What's for Dinner?

Some of us are more concerned with the quality of gas that goes into our cars…


...than we are the food that goes into our bodies.


How can this be? “Are you not more valuable than they?” to shamelessly plagiarize the Sermon on the Mount.


Seriously though, how can this be? Maybe because nutrition science seems so, well, complicated. But really, it’s not. Michael Pollan has a wonderful series of books and I have linked to his website on this blog. In one of them, Food Rules, he makes this simple statement. Eat food. Not too much. Mostly plants.


Let’s stay away from the processed stuff.

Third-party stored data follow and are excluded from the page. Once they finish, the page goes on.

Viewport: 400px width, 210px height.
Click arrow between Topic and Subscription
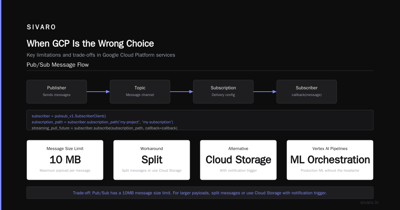click(x=182, y=92)
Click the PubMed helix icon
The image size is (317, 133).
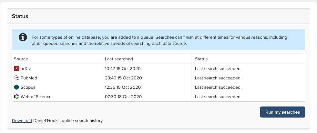[16, 78]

Let’s eat locally so that we support our neighbors and get our produce fresher (Did you know that mushrooms lose most of their flavor within 3 days of harvesting? Think those California ‘rooms are as tasty as they could be?) Let’s spend more time in our kitchens!


I know this is difficult (at least the spending time in the kitchen…after all, there are only so many hours in the day). My “aha’ moment came in a discussion with my youngest child. I was talking about some changes that we were going to make in our home and he asked me if that meant I was going to be cooking more again (because of life-stuff I had been running on auto-pilot in a lot of ways). When I nodded in reply he exclaimed, “YES!!!”


We don’t necessarily have to give up cookies and ice cream. But bake them instead. Dust off the ice cream maker. Enlist help. It’s called a labor of love for a reason. And chances are, you won’t be eating as many. Because again, there are only so many hours in the day.


The recipes you’ll find on this blog will attempt to feature local meat and produce, and I’ll try to steer clear from processed food as much as possible. Good food starts with good ingredients. If you can’t pronounce it, maybe you shouldn’t be eating it. Or as Michael Pollan says, “Don’t eat anything your great-grandmother wouldn’t recognize as food.”